Plus connu de la CIA sous le nom d’Abou Abdallah Al-Sadek, « il est l’un des fondateurs et même l’émir du Groupe islamique combattant (GIC) libyen, une petite formation ultraradicale qui, dans les années précédant le 11 septembre, possédait, au moins deux camps d’entraînement secrets en Afghanistan », rapporte Libération.
Arrêté par la CIA en 2003, il sera enfermé par le régime de Kadhafi puis relâché après avoir officiellement renoncé à la guerre sainte en Libye. Mais d’après le quotidien, il est difficile de dire à quel point il a pris ses distances avec Al-Qaida.
QUID DU CONSEIL NATIONAL DE TRANSITION ?
A plusieurs reprises, la presse a évoqué les liens de membres du Conseil national de transition avec le réseau islamiste.
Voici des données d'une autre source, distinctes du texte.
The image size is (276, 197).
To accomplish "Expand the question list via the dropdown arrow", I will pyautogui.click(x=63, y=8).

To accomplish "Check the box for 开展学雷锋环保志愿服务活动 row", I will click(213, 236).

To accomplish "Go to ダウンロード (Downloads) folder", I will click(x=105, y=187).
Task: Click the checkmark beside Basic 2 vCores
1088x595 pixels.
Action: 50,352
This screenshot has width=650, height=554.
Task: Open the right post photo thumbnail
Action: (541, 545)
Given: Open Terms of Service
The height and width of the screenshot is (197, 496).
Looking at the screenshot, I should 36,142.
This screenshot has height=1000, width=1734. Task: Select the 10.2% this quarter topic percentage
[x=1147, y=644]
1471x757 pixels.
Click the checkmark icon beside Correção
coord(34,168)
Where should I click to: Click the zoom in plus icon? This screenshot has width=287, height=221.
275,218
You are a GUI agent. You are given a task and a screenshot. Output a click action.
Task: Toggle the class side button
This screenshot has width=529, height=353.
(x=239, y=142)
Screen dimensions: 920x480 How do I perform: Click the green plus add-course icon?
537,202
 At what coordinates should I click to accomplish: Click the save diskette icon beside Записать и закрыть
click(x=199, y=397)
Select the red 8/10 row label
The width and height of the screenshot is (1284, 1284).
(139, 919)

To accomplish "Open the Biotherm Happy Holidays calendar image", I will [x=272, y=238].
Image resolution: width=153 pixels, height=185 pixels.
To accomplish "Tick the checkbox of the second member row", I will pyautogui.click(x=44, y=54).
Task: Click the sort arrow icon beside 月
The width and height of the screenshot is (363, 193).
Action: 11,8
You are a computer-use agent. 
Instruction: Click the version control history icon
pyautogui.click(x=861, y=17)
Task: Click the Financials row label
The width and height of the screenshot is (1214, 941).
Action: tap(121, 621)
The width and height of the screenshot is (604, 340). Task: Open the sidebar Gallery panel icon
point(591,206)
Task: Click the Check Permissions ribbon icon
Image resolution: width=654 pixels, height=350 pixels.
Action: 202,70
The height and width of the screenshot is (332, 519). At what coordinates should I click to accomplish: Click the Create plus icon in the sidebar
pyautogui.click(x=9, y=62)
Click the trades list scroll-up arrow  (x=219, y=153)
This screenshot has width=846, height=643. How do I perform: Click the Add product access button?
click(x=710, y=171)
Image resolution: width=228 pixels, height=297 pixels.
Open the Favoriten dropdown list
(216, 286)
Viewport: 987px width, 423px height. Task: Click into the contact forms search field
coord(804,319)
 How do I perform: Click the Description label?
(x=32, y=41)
Libération rappelle que « ce sont les anciens du GIC qui occupent aujourd’hui les postes militaires de premier plan. (...) Au sein du Conseil de transition, on trouve Ali Salabi. »
L’une des raisons sans doute pour laquelle, par exemple, l’Algérie n’a toujours pas reconnu le CNT. Le pouvoir algérien a en effet fait savoir qu’il souhaitait que celui-ci s’engage avec vigueur contre Al-Qaida au Maghreb islamique.
Dans un entretien à La Croix, Kader Abderrahim, chercheur à l’IRIS, s’interroge sur la capacité qu’auront « les Occidentaux (à) négocier avec les islamistes, fort peu mis en avant par le CNT, mais pourtant une composante incontournable et la seule crédible auprès de la population, car ils incarnent historiquement l’opposition. Or une part d’entre eux nourrit l’islamisme le plus radical. On retrouvait le GICL libyen dans toutes les cellules d’Al-Qaida, celui-ci était très présent sur le terrain en Irak en 2003 au moment de l’invasion américaine ».